Tuesday, March 11, 2014

Erich Ludendorff, Wotanist

It is a little known fact that General Erich Ludendorff (1865-1937), the famous German General from WW1 was in fact a Wotanist. This is incredible considering that very few people were openly heathen in a still traditionally xtian country in the early 20th century. In The Jung Cult, 1994 Richard Noll writes:

"The most influential of these neopagan groups was the Tannenberg Foundation of General Erich Ludendorff and his wife, Mathilde von Kemnitz, a famous voelkisch writer, who became Frau Ludendorff in September 1926. A widely used symbol by the Tannenberg Foundation (and by many others of these neopagan groups) was the sacred hammer of Thor. General Ludendorff was an early ally of Hitler`s and assisted him in the planning of the botched 1923 Munich putsch."

Unfortunately after the National Socialists formed a government in 1933 there was a gradual clampdown on most heathen and esoteric groups. Why this is so is open to speculation. This could have been motivated by the National Socialists` desire that all groups in society conform to the policies set out by the new government. In the aftermath of this fairly bloodless revolution there was a general anxiety that any occult groups not tied directly to the party could present problems. Another theory may be that certain xtian elements in the new government sought to clamp down on nonconformists of any description or perhaps the party did not want to reveal that its origins were formed in the occult Thule Gesellschaft and other such secret societies. 

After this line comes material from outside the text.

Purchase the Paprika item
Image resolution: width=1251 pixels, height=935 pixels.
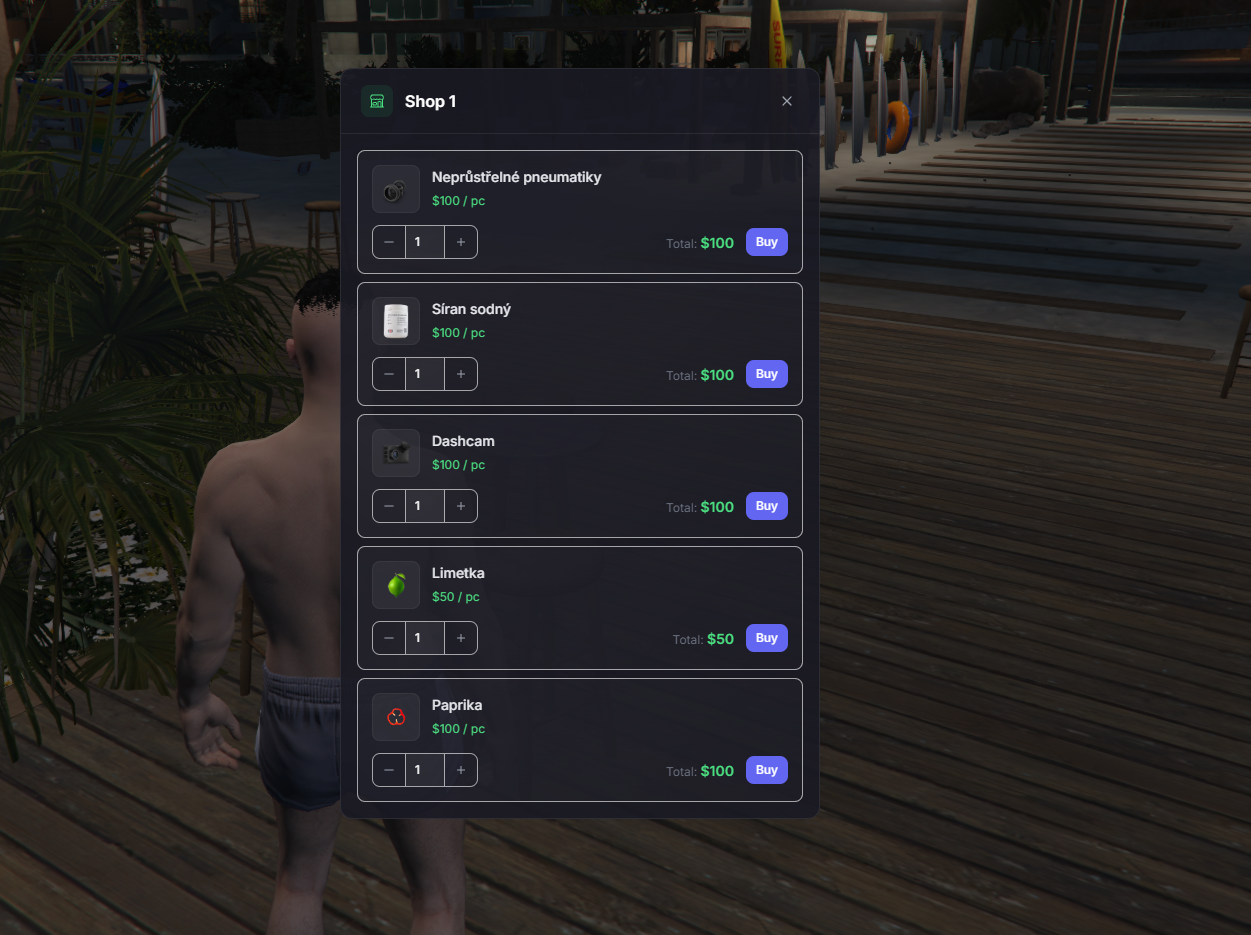point(766,770)
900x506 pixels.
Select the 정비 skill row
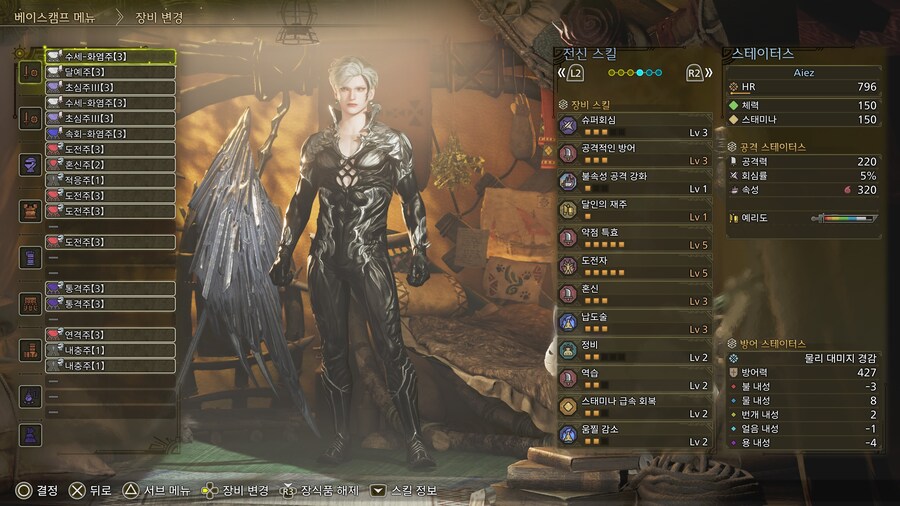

"However in the late 1920s and early 1930s Ludendorff became an opponent of Hitler, and therefore when the latter assumed power in January 1933 the Tannenberg Foundation was banned. Nonetheless, in the years following the Great War Ludendorff campaigned for the pantheistic Aryan-Germanic faith based on the old Indo-Aryan Urreligion. As Paul Banwell Means describes it, `In line with the Tannenberg program for the restoration of the ancient Germanic religion, General Ludendorff, accompanied by a few young men, would from time to time retire to the forests near Munich, where a bonfire was lighted and a horse sacrificed in honour of Thor, the God of Thunder.` As Ludendorff knew, horse sacrifice seems to have played a central role in the ancient religion of the Indo-Europeans."

Richard Noll also writing in Aryan Christ, 1997:

"Others wanted a Wagnerian twist to their Volkish neopaganism. They gathered in bearskins and made ritual sacrifices of animals to Wotan, Thor, Baldur, and other Teutonic deities. They studied the symbols of the ancient Norse runes and took visionary journeys to meet with members of an ancient spiritual brotherhood. There were dozens of groups like these, large and small. They convinced themselves that they were chosen, like the grail knights in Wagner`s Parsifal, to seek and protect the Holy Grail-in this case, the spiritual purity of Aryan blood. The most famous of these was the Tannenberg Foundation of General Erich Ludendorff, war hero and, later, a coconspirator in Adolf Hitler`s failed putsch in 1923. The symbol of Ludendorff`s organization was the hammer of Thor. Like many in German culture at the turn of the century, Ludendorff wanted to eradicate Christianity and replace it with an Aryan faith."